▶ **Given task 1**
Rewrite the passage of the blog post about Antietam on the Web from "That first site" up to and including "and scope now.", putting "Tripod" in place of "GeoCities".

——

This year marks the 25th anniversary of Antietam on the Web (AotW).

My work online about the battle began in 1992 with a collection of text files, but I consider the birthday of AotW to be 1 November 1996 when I first launched the website.

That first site on a free service called GeoCities consisted of 3 simple battlefield maps, profiles of about 100 senior officers, a basic order of battle, and some text exhibits.  It’s somewhat larger in depth and scope now.

A decade later, in March 2006, I started posting here on behind AotW as accompaniment. So the blog celebrates a big anniversary, too, now in its 15th year.

I plan to keep adding to Antietam on the Web and occasionally blogging for at least a couple more years, so I hope both my readers will stick around for that.

In 1864, building on information collected by others, civil engineer Simon G. Elliott documented the locations of more than 5,800 soldiers’ burials on the battlefield of Antietam on a map. His similar work for burials at Gettysburg has long been known, but a copy of his Antietam map lay largely unnoticed in the New York Public library for many years until library staff digitized the map and made it available online between 2015 and 2018.

In June 2020 Gettysburg researchers Tim Smith and Andrew Dalton were looking into Elliott, came upon this map, and brought it to the attention of other historians and the public.

I’ve broken my digital copy into 14 large segments, each covering about 1/2 square mile of the battlefield, to make it a little easier for you to explore and make sense of this huge map. They’re all now up on Antietam on the Web (AotW) in a special exhibit.

49 individual soldiers and 32 regiments are identified on the big map. I have highlighted each of them in white and linked them to related pages on AotW so you can get more information about them.

On the occasion of the battle anniversary this month I’ve taken stock of the AotW database. There may be another lifetime’s work to do in other areas of the Campaign, but I now have a reasonably complete list of the troops who were killed and mortally wounded at Sharpsburg.  The first of its kind anywhere, as far as I know. Pretty cool!

I’ve created a couple of new reports on the subject which you can download at the end of this post.

When I count the individuals who were killed outright or were mortally wounded and died on 16, 17, or 18 September 1862 I get 1,653 Confederates (the Official Records say 1,550 were killed) and 2,205 Federals (OR has 2,100).

I’ve also pulled the names of the soldiers who died of their Sharpsburg wounds in the days and weeks afterward.  These make an additional 772 Confederates and 980 Federals.

So if you suspected the official numbers were a little low, you were right. As a caution, let me remind both my readers that the records are sometimes awful and occasionally missing altogether, and besides, I’ve certainly not seen every source there is to see. I’m sure I’ll find more names to add.

——

▶ **Given task 2**
In how many lines of the records below does the string "radio" occur, with case counting? Reply with only the number.

[Records from a data source]
——

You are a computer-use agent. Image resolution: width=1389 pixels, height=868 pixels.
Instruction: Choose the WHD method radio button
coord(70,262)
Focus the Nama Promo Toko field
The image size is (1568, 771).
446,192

——

▶ **Finished answer 1**
That first site on a free service called Tripod consisted of 3 simple battlefield maps, profiles of about 100 senior officers, a basic order of battle, and some text exhibits.  It’s somewhat larger in depth and scope now.

▶ **Finished answer 2**
1